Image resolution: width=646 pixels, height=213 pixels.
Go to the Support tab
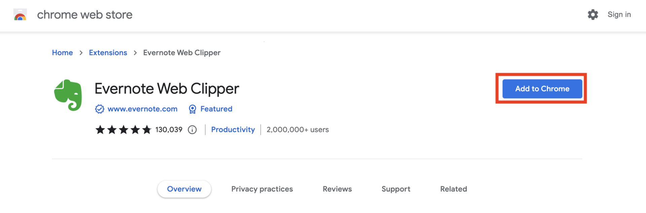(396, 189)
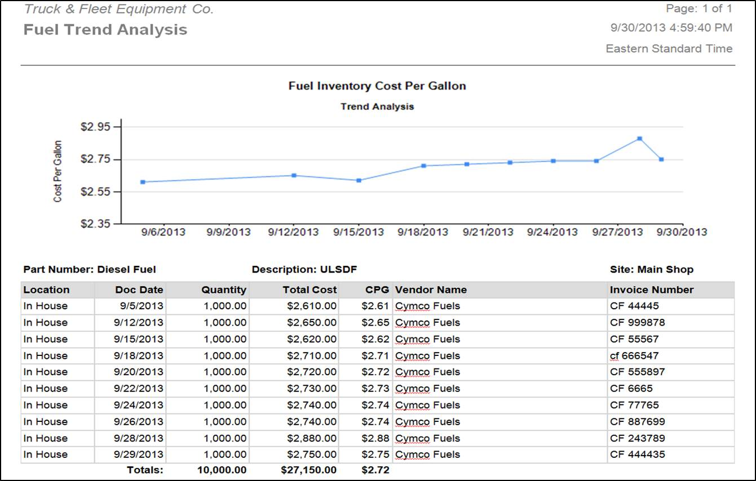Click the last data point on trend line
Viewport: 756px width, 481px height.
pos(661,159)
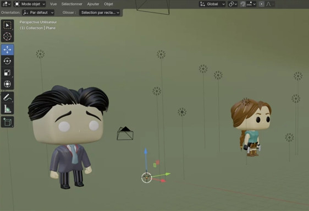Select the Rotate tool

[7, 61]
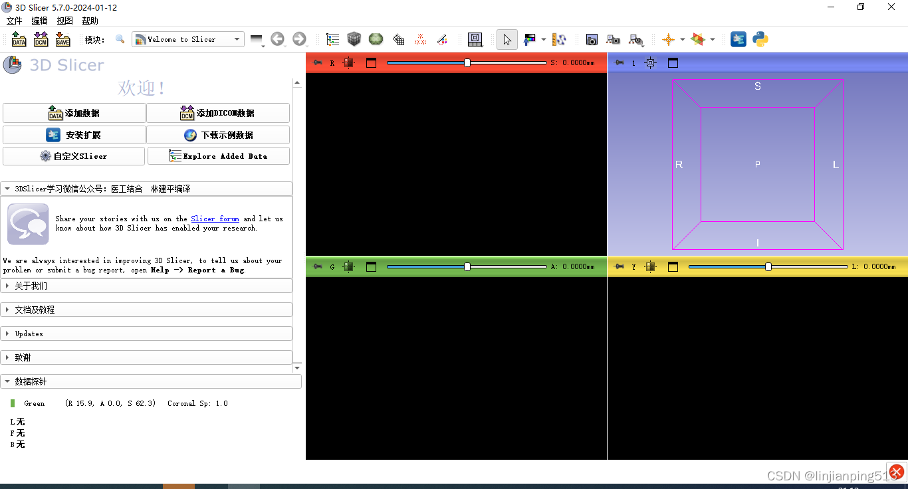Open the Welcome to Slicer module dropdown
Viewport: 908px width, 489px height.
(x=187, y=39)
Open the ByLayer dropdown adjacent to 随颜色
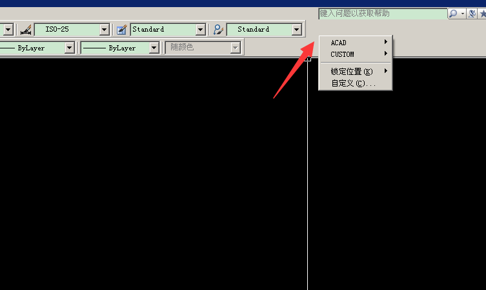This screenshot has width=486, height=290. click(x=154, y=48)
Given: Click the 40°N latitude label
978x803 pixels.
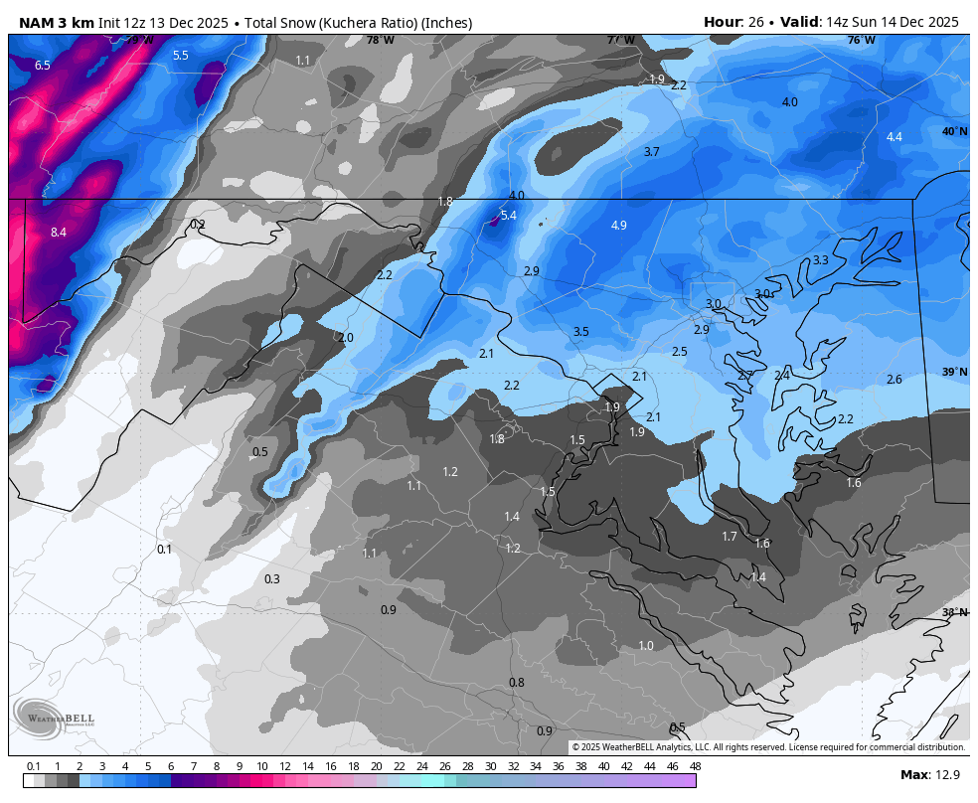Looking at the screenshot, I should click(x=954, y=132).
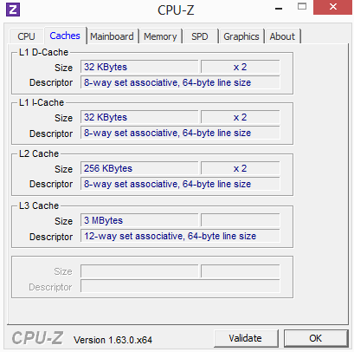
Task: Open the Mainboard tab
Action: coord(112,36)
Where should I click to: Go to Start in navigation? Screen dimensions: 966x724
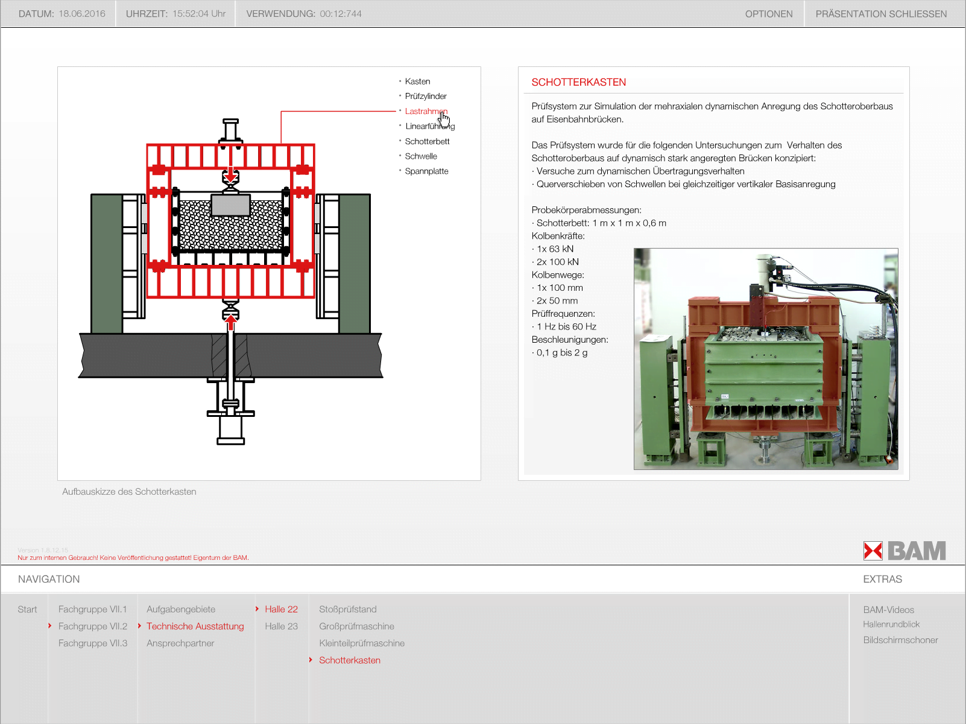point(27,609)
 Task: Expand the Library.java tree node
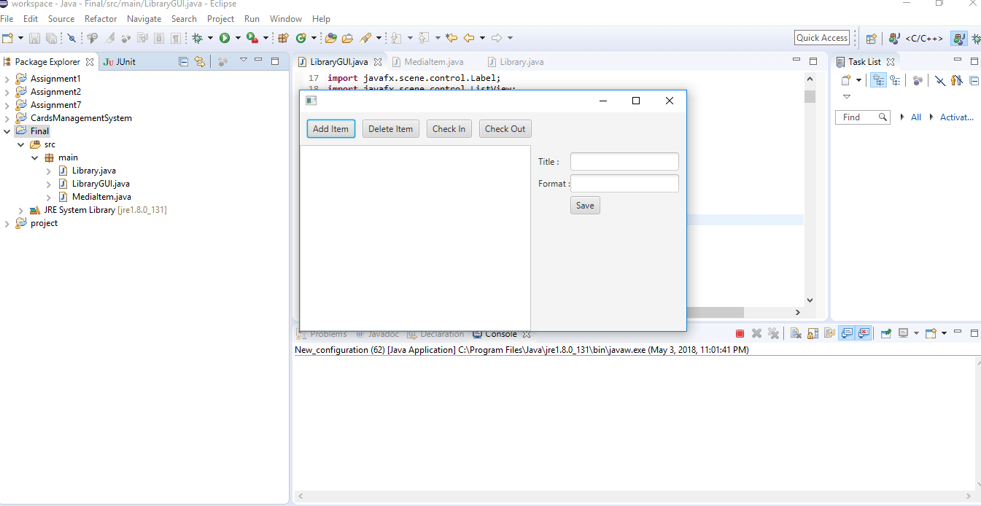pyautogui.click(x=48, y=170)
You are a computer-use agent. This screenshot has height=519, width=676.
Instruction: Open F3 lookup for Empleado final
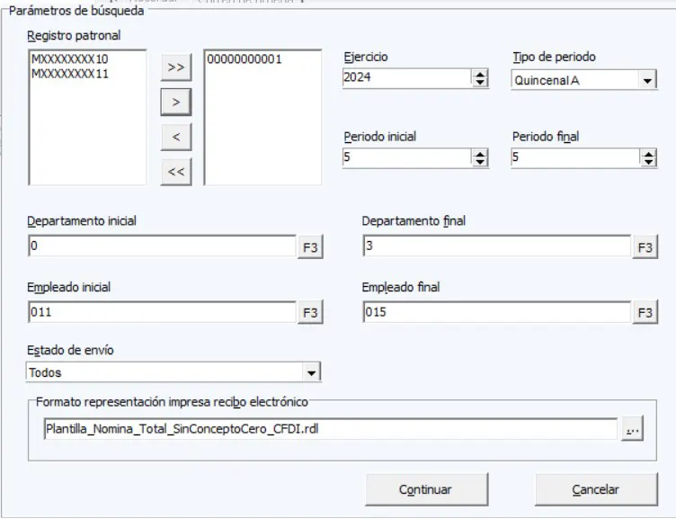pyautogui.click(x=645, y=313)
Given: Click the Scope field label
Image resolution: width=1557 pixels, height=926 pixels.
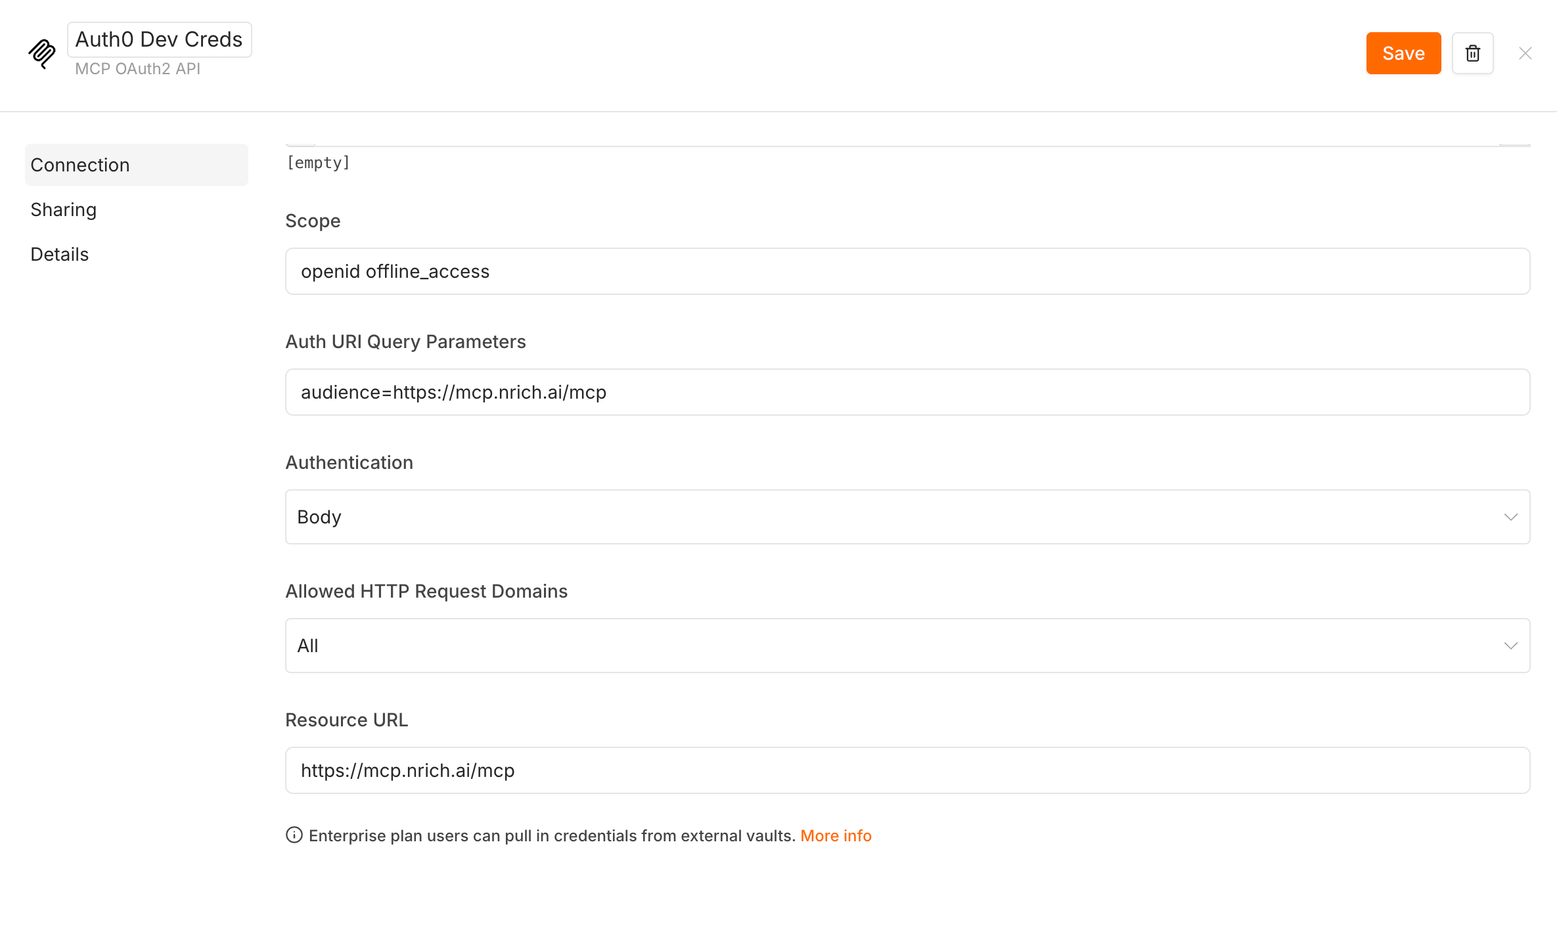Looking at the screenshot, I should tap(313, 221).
#####
● **ABOUT THIS EXERCISE**: In the records above, find the lines holding "label". Copy each one.

● **PROBLEM SOLUTION**:
Given: Click the 40°N latitude label
Given: Click the Scope field label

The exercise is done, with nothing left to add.